### AIM OF THE TASK:
When the line with "Task: Open three-dot menu on 你看到他女儿了 reply" turns up below, begin repeating exactly, and carry on through the line with "The height and width of the screenshot is (613, 1400)."; no pictures go into the copy.
------ INFORMATION
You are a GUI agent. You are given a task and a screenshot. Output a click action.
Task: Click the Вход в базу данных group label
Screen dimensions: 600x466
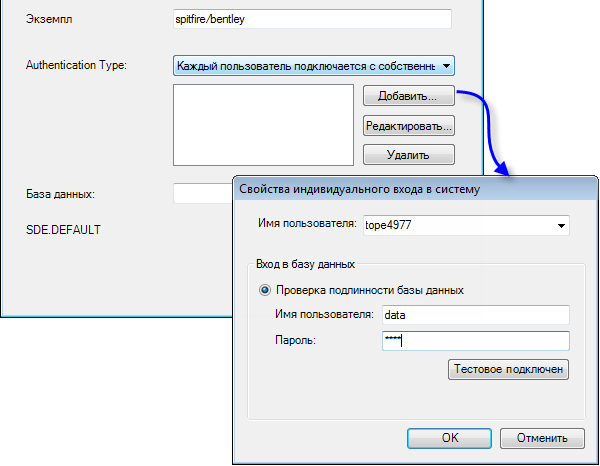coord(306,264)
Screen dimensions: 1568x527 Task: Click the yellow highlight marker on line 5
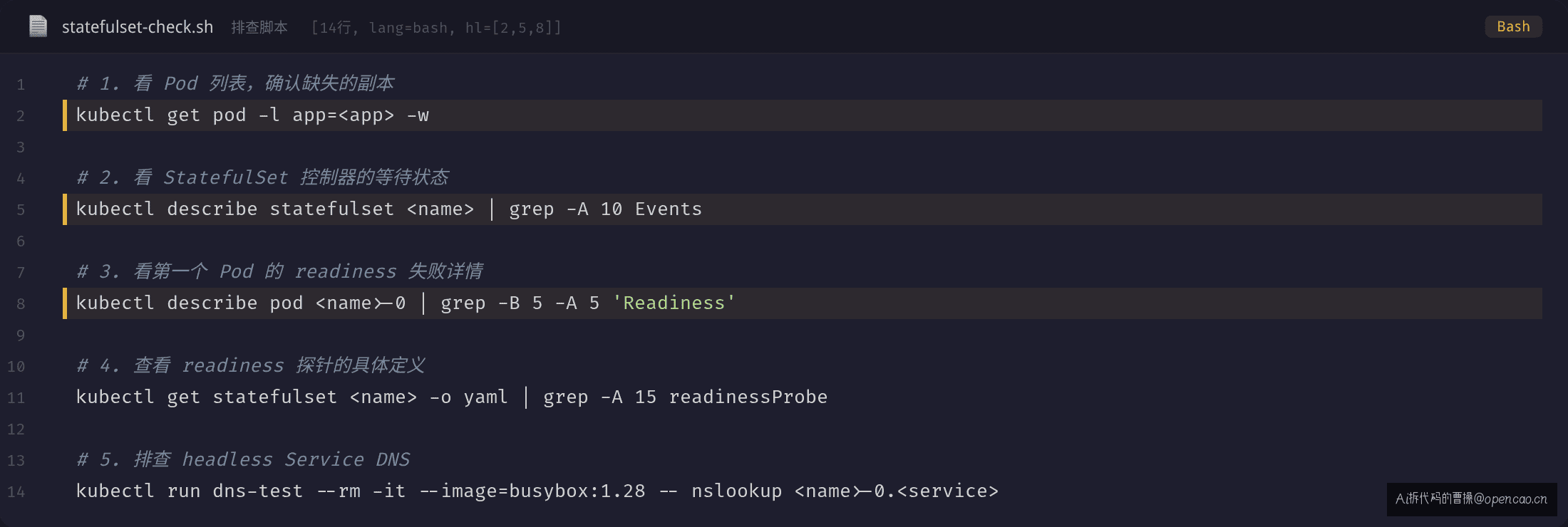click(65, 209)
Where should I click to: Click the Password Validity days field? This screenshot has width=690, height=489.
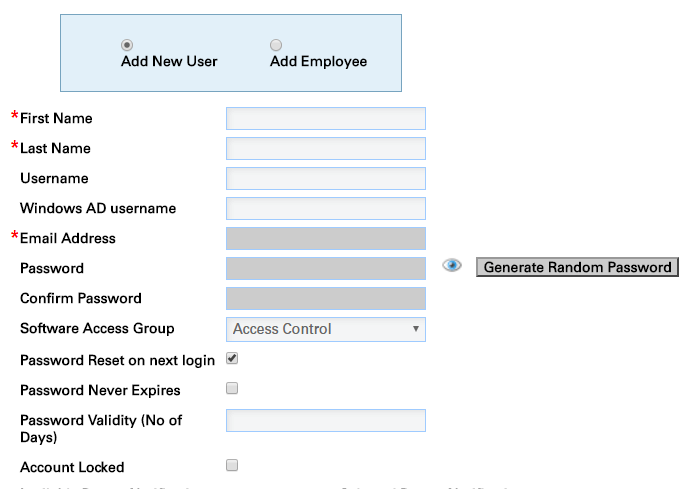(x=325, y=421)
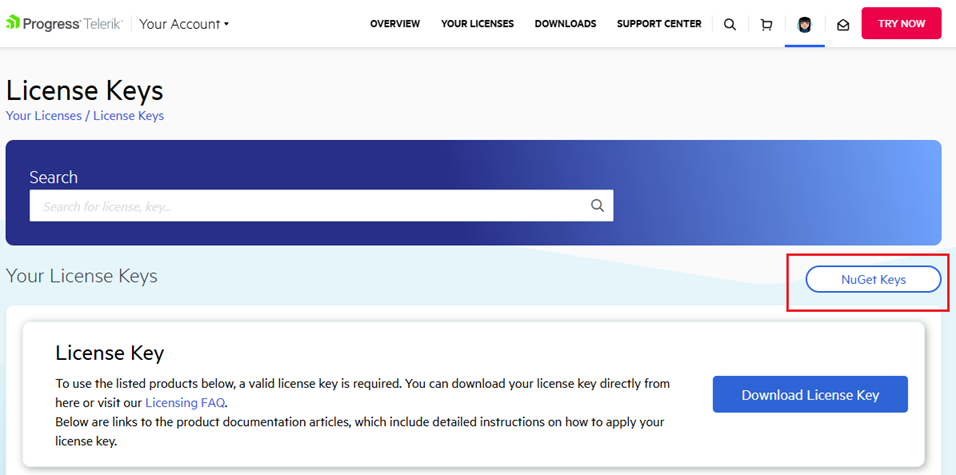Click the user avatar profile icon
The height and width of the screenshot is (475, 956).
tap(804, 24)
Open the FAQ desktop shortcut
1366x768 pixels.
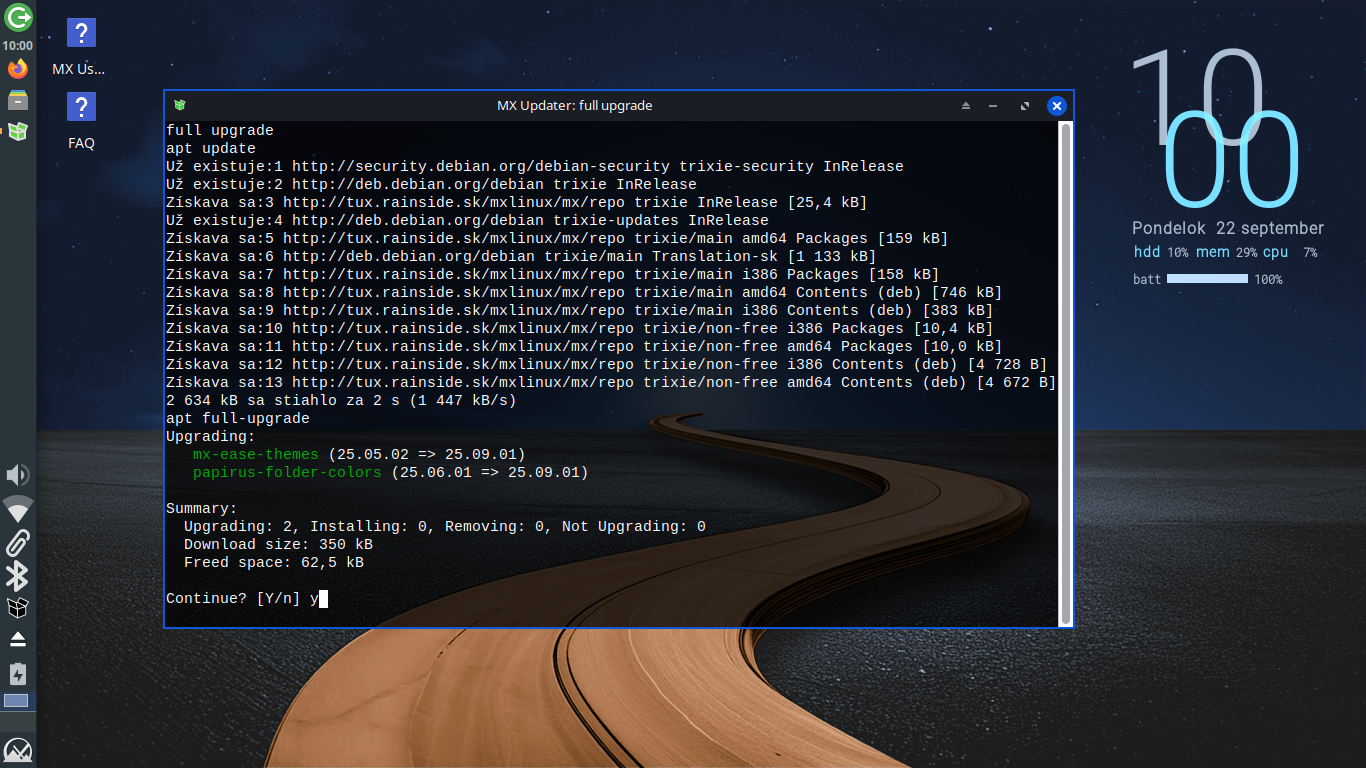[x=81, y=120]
------------
------ INFORMATION
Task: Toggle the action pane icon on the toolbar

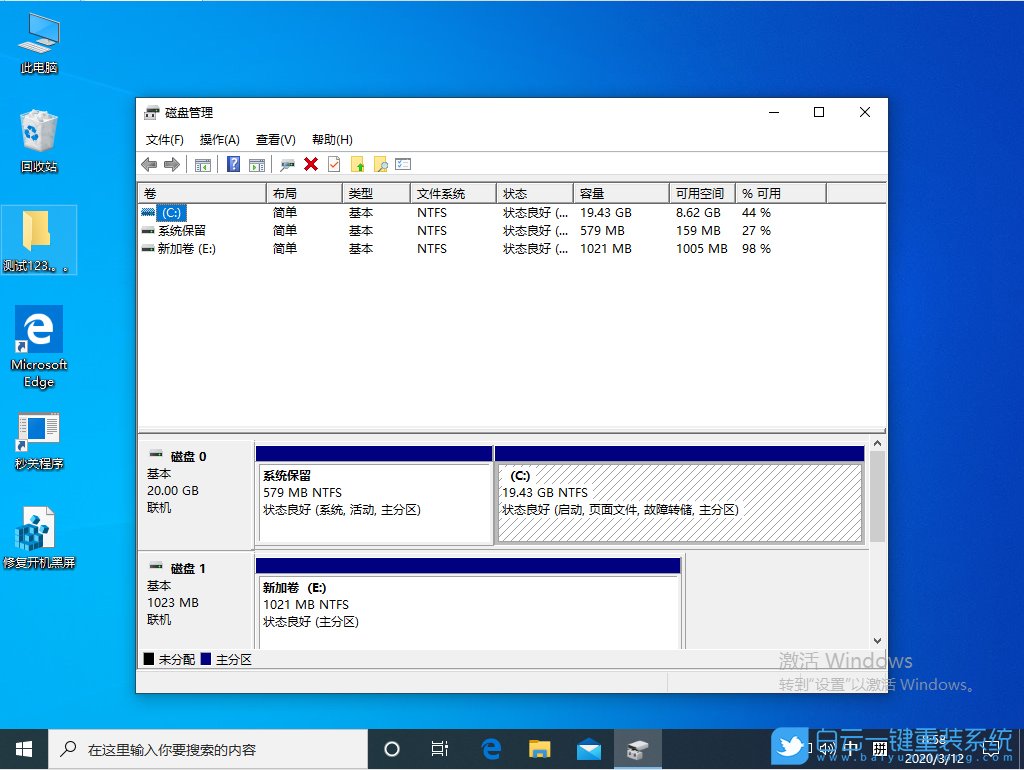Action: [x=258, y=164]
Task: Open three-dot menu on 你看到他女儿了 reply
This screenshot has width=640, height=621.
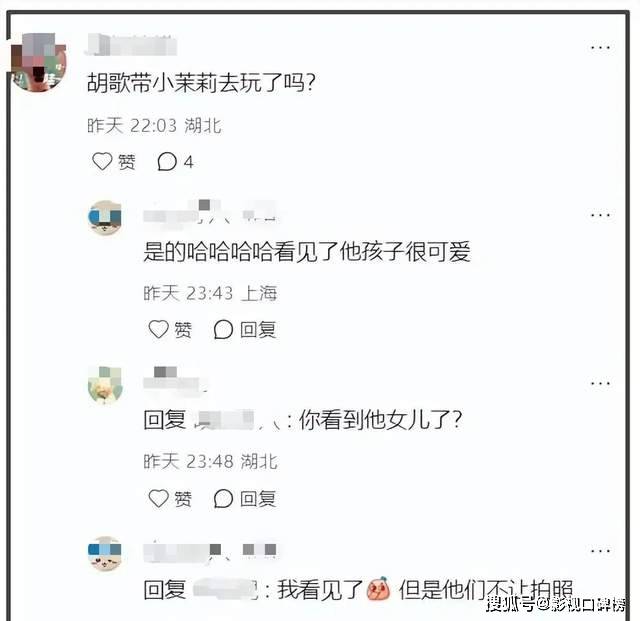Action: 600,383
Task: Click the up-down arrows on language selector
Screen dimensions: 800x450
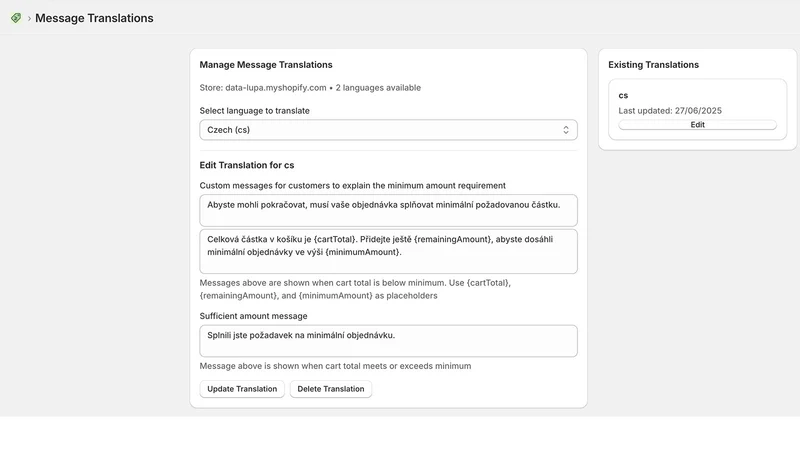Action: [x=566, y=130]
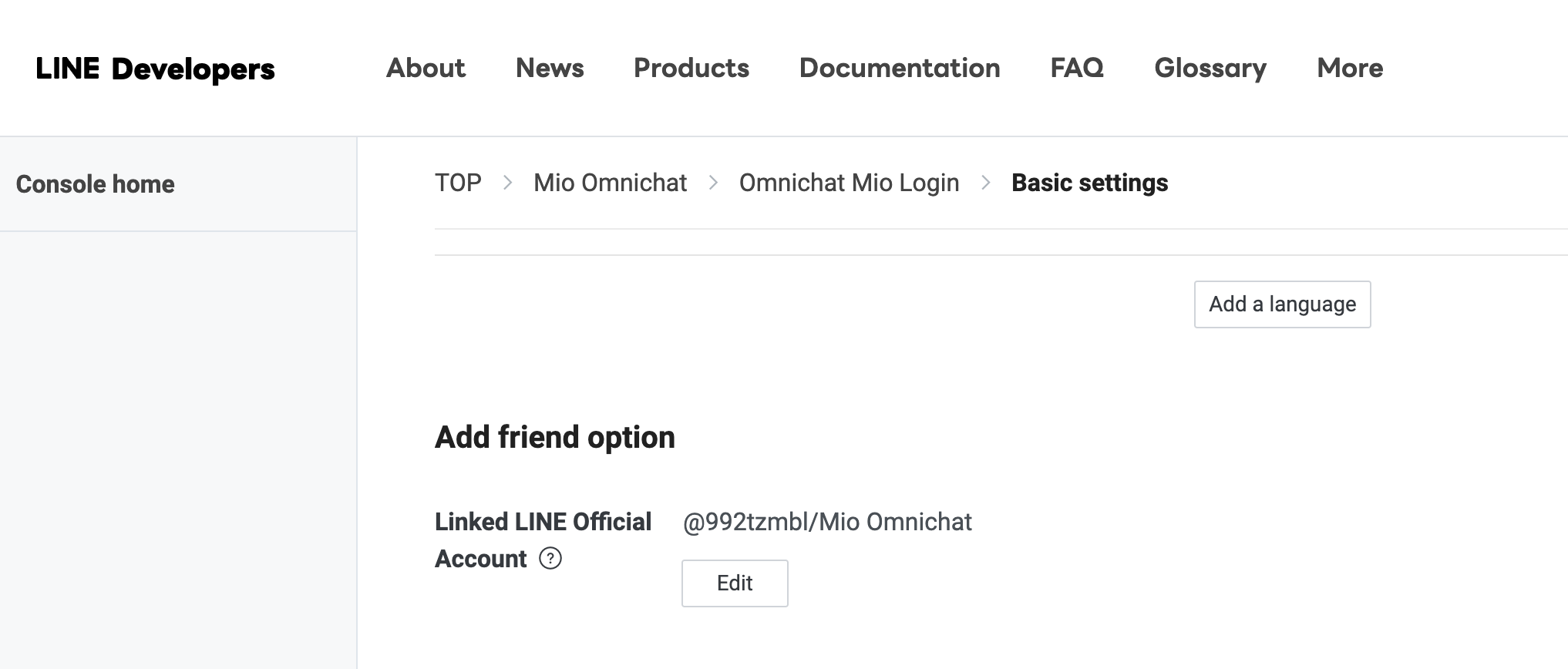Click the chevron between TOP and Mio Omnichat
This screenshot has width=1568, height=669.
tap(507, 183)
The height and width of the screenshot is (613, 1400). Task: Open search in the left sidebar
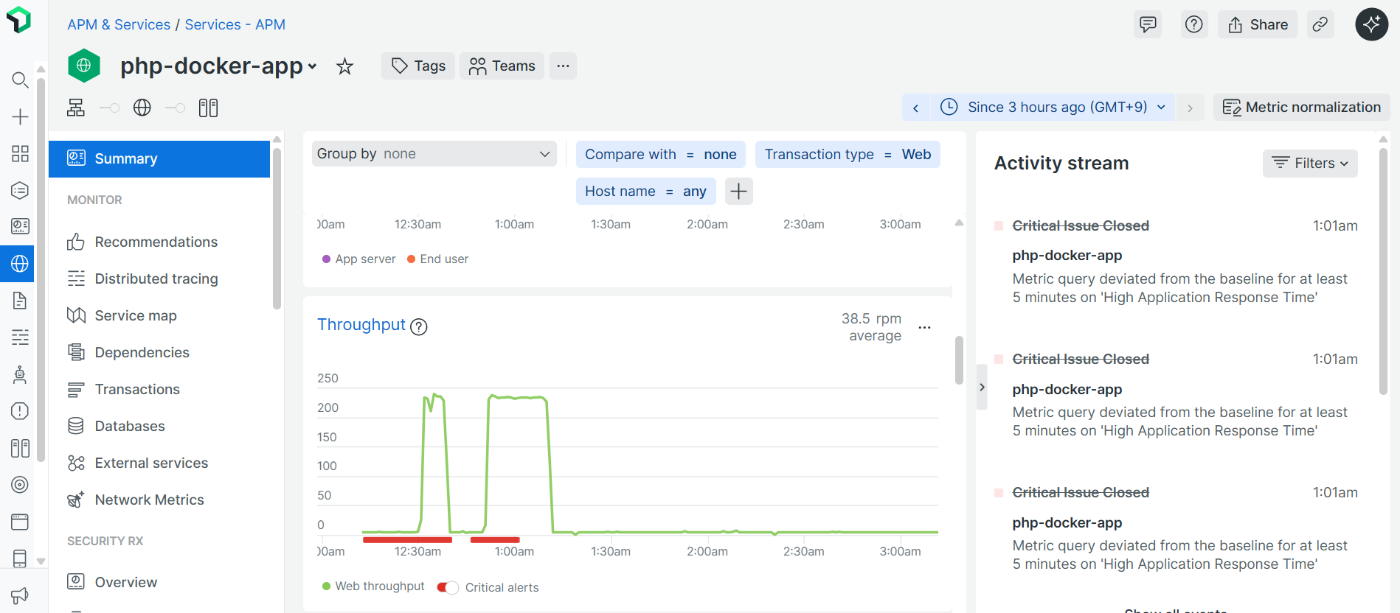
------------
------ INFORMATION
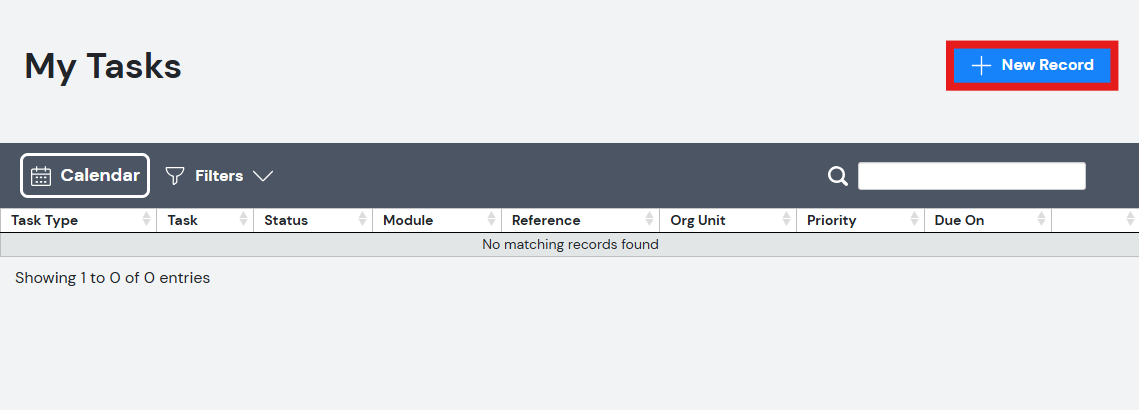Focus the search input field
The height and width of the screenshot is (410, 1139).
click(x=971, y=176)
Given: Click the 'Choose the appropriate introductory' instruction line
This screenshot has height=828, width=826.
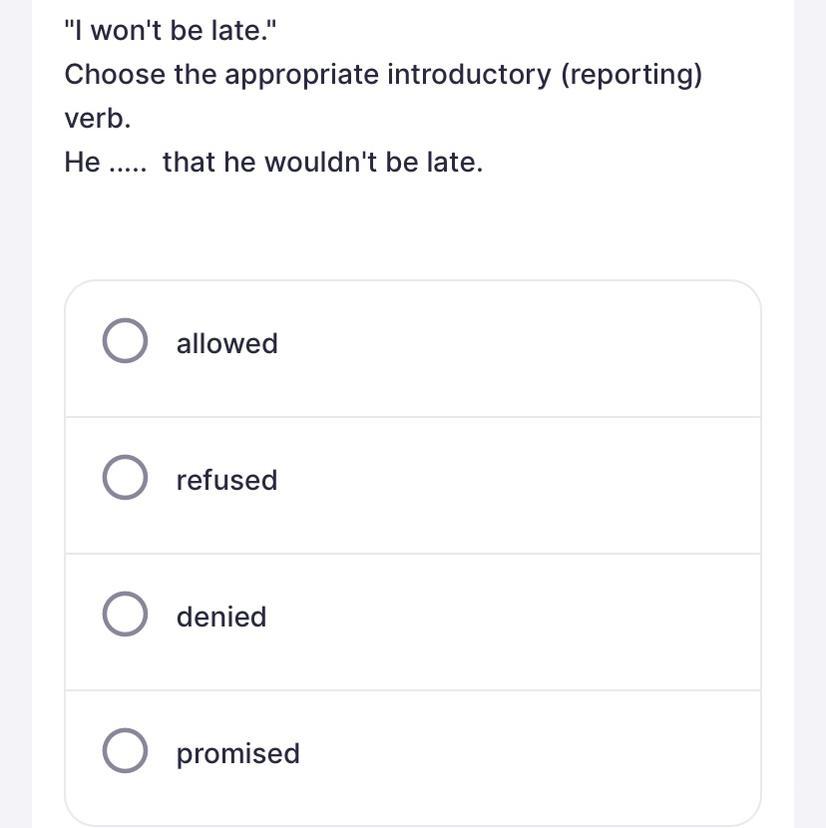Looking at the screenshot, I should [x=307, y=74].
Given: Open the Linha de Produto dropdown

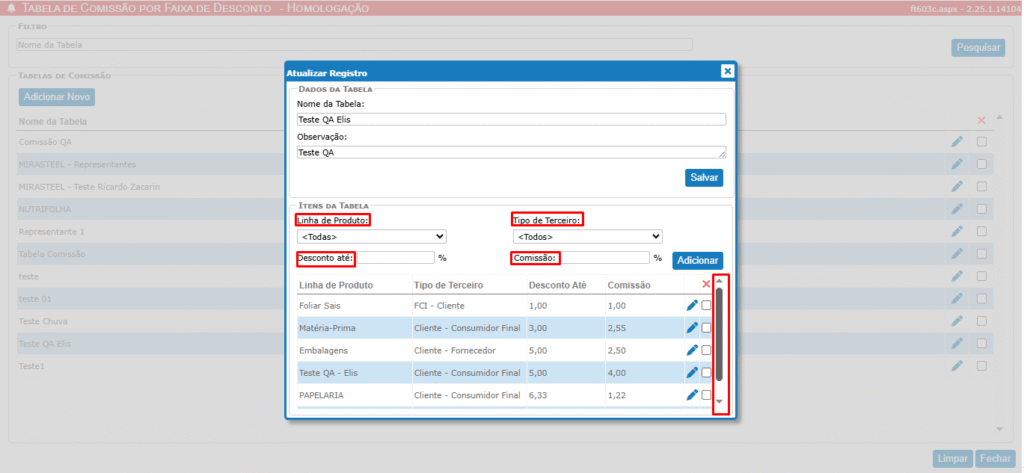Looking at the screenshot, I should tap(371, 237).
------------
### RESPONSE AREA:
Task: Open three-dot menu on 你看到他女儿了 reply
This screenshot has width=640, height=621.
Action: 600,383
Task: Click the up-down arrows on language selector
Screen dimensions: 800x450
Action: [x=566, y=130]
Click the chevron between TOP and Mio Omnichat
This screenshot has width=1568, height=669.
tap(507, 183)
The height and width of the screenshot is (613, 1400). Task: Open search in the left sidebar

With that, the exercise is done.